* **What this task involves**
Output the data below line for line, exactly, up to and including the line where "Expand Показать еще categories" appears.

☆ ☆ ☆ ☆ ☆

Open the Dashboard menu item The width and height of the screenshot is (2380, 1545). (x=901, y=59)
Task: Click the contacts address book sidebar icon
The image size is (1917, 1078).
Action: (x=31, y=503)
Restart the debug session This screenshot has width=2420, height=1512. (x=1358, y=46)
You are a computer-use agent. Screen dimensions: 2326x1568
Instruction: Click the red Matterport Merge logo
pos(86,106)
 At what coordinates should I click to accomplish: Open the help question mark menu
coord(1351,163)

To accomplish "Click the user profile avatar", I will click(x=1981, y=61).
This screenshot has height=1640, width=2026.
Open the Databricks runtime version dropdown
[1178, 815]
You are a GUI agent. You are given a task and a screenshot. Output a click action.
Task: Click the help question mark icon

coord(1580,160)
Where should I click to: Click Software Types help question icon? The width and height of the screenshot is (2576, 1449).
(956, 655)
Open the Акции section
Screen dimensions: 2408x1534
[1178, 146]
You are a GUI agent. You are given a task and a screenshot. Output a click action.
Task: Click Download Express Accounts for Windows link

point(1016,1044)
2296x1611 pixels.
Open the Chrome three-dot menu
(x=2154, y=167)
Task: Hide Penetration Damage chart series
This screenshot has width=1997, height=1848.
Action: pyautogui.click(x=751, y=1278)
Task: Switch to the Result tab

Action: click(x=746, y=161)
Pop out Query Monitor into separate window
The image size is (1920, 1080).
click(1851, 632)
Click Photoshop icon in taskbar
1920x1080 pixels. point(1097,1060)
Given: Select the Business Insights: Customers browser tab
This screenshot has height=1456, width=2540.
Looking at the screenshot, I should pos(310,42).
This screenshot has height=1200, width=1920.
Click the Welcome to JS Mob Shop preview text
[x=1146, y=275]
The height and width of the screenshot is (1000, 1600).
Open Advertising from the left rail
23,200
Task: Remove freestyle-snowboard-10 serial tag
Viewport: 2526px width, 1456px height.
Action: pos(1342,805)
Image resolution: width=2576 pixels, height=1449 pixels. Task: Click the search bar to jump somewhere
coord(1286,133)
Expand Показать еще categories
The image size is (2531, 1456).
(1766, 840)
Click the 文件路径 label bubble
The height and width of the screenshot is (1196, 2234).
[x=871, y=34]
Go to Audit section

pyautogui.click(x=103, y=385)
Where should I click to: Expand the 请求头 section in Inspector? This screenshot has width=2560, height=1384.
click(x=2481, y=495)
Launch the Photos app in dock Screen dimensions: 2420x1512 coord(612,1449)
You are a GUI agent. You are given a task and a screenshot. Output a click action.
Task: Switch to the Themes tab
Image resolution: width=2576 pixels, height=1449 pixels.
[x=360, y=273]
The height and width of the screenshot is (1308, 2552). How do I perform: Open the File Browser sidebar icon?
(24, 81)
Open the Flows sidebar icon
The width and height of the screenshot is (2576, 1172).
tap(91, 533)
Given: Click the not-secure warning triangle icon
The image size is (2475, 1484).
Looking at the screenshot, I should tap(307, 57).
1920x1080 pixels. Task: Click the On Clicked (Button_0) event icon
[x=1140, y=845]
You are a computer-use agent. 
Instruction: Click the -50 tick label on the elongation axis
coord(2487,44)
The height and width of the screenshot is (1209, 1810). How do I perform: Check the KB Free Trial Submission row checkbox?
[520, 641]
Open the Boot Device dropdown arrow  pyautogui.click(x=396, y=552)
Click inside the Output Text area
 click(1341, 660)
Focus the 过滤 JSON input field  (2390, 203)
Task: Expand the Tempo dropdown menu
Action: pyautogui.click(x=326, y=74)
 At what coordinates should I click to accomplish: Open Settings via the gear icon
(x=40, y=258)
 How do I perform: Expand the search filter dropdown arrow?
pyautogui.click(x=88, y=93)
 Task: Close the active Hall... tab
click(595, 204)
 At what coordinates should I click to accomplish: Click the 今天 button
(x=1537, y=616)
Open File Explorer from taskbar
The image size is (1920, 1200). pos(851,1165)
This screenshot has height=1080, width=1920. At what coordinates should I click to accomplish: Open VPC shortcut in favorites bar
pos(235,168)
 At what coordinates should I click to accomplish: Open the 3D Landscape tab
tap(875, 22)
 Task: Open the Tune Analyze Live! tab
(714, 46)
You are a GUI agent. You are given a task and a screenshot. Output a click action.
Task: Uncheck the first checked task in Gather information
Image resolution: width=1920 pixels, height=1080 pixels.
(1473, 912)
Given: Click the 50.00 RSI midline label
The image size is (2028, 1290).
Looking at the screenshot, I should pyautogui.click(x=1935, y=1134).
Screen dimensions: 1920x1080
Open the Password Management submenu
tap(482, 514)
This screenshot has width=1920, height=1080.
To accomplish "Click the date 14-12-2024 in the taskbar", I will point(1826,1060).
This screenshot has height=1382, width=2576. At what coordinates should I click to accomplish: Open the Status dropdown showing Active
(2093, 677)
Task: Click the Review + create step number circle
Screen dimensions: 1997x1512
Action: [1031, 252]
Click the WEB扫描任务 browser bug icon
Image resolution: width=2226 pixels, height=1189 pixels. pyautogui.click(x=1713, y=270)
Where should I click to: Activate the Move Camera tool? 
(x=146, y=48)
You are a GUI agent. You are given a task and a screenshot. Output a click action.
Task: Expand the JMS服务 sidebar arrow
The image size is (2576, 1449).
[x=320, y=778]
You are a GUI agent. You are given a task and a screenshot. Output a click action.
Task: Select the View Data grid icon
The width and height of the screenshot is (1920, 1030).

☆ ☆ ☆ ☆ ☆

* **The answer**
Open the Dashboard menu item The width and height of the screenshot is (2380, 1545). (x=901, y=59)
Task: Click the contacts address book sidebar icon
The image size is (1917, 1078).
Action: (x=31, y=503)
Restart the debug session This screenshot has width=2420, height=1512. (x=1358, y=46)
You are a computer-use agent. Screen dimensions: 2326x1568
Instruction: Click the red Matterport Merge logo
pos(86,106)
 At what coordinates should I click to accomplish: Open the help question mark menu
coord(1351,163)

To accomplish "Click the user profile avatar", I will click(x=1981, y=61).
This screenshot has height=1640, width=2026.
Open the Databricks runtime version dropdown
[1178, 815]
You are a GUI agent. You are given a task and a screenshot. Output a click action.
Task: Click the help question mark icon

coord(1580,160)
Where should I click to: Click Software Types help question icon? The width and height of the screenshot is (2576, 1449).
(956, 655)
Open the Акции section
Screen dimensions: 2408x1534
[1178, 146]
You are a GUI agent. You are given a task and a screenshot. Output a click action.
Task: Click Download Express Accounts for Windows link

point(1016,1044)
2296x1611 pixels.
Open the Chrome three-dot menu
(x=2154, y=167)
Task: Hide Penetration Damage chart series
This screenshot has width=1997, height=1848.
Action: pyautogui.click(x=751, y=1278)
Task: Switch to the Result tab

Action: click(x=746, y=161)
Pop out Query Monitor into separate window
The image size is (1920, 1080).
click(1851, 632)
Click Photoshop icon in taskbar
1920x1080 pixels. point(1097,1060)
Given: Select the Business Insights: Customers browser tab
This screenshot has height=1456, width=2540.
Looking at the screenshot, I should pos(310,42).
This screenshot has height=1200, width=1920.
Click the Welcome to JS Mob Shop preview text
[x=1146, y=275]
The height and width of the screenshot is (1000, 1600).
Open Advertising from the left rail
23,200
Task: Remove freestyle-snowboard-10 serial tag
Viewport: 2526px width, 1456px height.
Action: pos(1342,805)
Image resolution: width=2576 pixels, height=1449 pixels. Task: Click the search bar to jump somewhere
coord(1286,133)
Expand Показать еще categories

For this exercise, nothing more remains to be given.